3. How To Do Nothing by Jenny Odell

This is a book I'm already finding multiple reasons to recommend to people. It's not about withdrawal from society at all, but a refusal to play on the field as it's defined by the online materialists.

There's a lot of depth to Odell's arguments, and I enjoyed the fact so much of it is grounded in the (visual) art world. And nature. And history. 

So good.

4. Convenience Store Woman by Sakata Murata

Somehow I didn't include this in any of my consumption diaries, so I can't say for certain which month I read this (or quote from a more contemporaneous reaction), but I definitely read it and LOVED it.

A great mixture of weird and banal, sinister and sweet. Looking forward to reading her next book, Earthlings, in the coming months!

5. Lost Connections by Johann Hari

I have had this on my Audible wishlist since it came out in 2018 but, despite depression marching ever closer over that time, I kept putting it off...

I only finished Lost Connections today so I haven't fully processed everything. There weren't many surprises. Materialism is bad. Big pharma is bad. Contact with nature and other humans is good. But Hari stitches it all together so clearly, weaving in his own experiences with depression and anti-depressants.
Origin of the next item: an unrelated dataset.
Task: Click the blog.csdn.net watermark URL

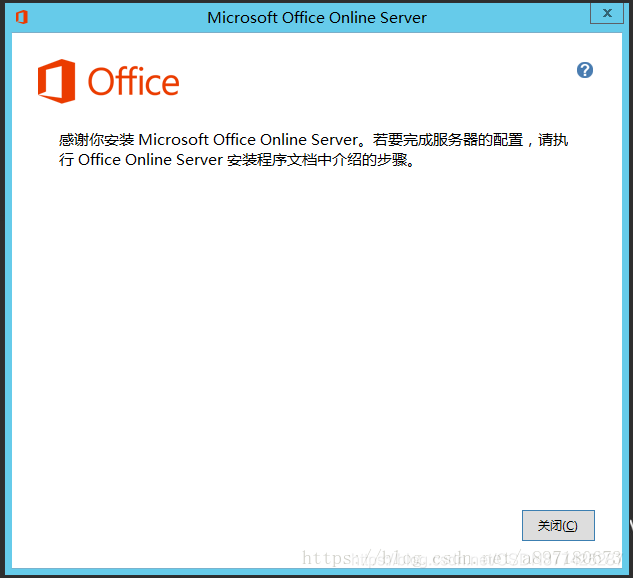Action: (x=460, y=559)
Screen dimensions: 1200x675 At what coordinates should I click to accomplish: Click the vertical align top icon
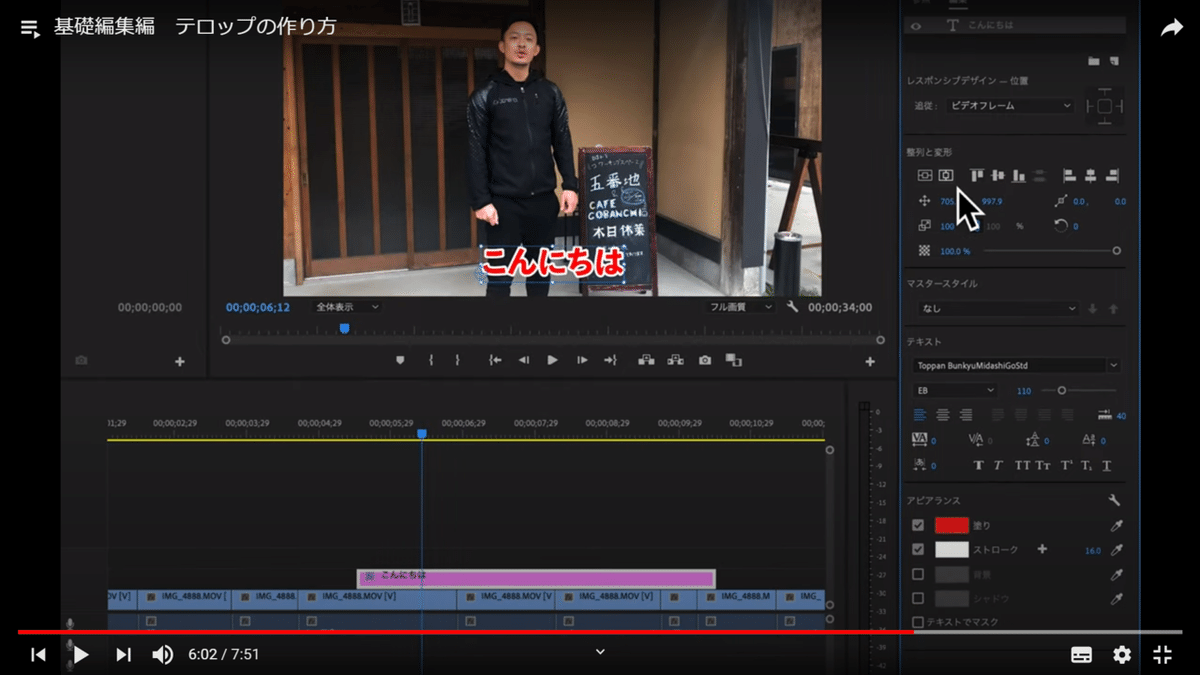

One refrain through the book is why some people can see the off-ramp but never take it - like Joe, the paint-mixer whose mindless job is sucking his will to live and dreams of becoming a fishing guide in Florida but never does anything about it. 

It's what I'm asking myself now. I'm working too much at the expense of everything else because, why? Because I have a mortgage and just a few more years of killing myself to live will be worth it? By which time my kids will have been boiled slowly in this stressed atmosphere, used to being fed and ferried by us but little else. 

Something has to change... 
After writing this, I started applying for different jobs in Wellington, then got very excited about a job in Dunedin and now we're moving back down there at the end of this month!

Right now it feels like there's so much to do and so much to still fall into place (like, uh, somewhere to live), but the big driver is still to have a better lifestyle as a family.

6. Lanny by Max Porter

Porter has a subversive streak, evident both in how he puts a page together and use of narrative... For the longest time, the 'disappeared boy' arc felt fresh and new. That it doesn't hold that line to the very end is a bit disappointing, but it's still fantastic overall.
(The passing of time meant the positives remain vivid while the slight disappointment had been forgotten.)

7. Olive, Again by Elizabeth Strout

Very good. Does aging so well. The stories without Olive do a pretty good job of holding their own.

8. Hamnet by Maggie O'Farrell

O'Farrell rises to the challenge of writing about Shakespeare's life without making it Shakespearean in scope or language but still making art. I really loved this. Agnes takes a while to emerge as the heart of the story, and overtake the eponymous child, but it's masterfully done. Stephanie Merritt's review in The Guardian covers the main strengths. Just so good. Top ten book of the year with a rocket.

9. Dark Emu, Black Seeds: Agriculture or Accident by Bruce Pascoe 

I felt pleasantly flayed by this one. Like, it should be no surprise that Australia's colonial history actively overwrote a lot of what the indigenous people had going on pre-contact. So much cognitive bias going on then and now. 


Because I'm not done cheating, I'll let two different novels, both "genre" fiction, share the final slot...

10= The Martian by Andy Weir

... I got sucked in quick and finished it in a couple of days.

I'm a sucker for hard sci-fi. This doesn't have the scope of something like Neal Stephenson's Seveneves. We're only a couple of decades in the future and every piece of technology described conceivably exists now. But Weir makes it thrilling and epic, while also keeping a sense of the quotidian, both on the surface of Mars and back in Houston.

Two thumbs up!

10= The Infinite Noise by Lauren Shippen

I really liked this. A YA novel, which is basically an adult novel with permission to have a plot and be a bit emo, that asks what if the X-Men were real, but instead of becoming superheroes they went to therapy?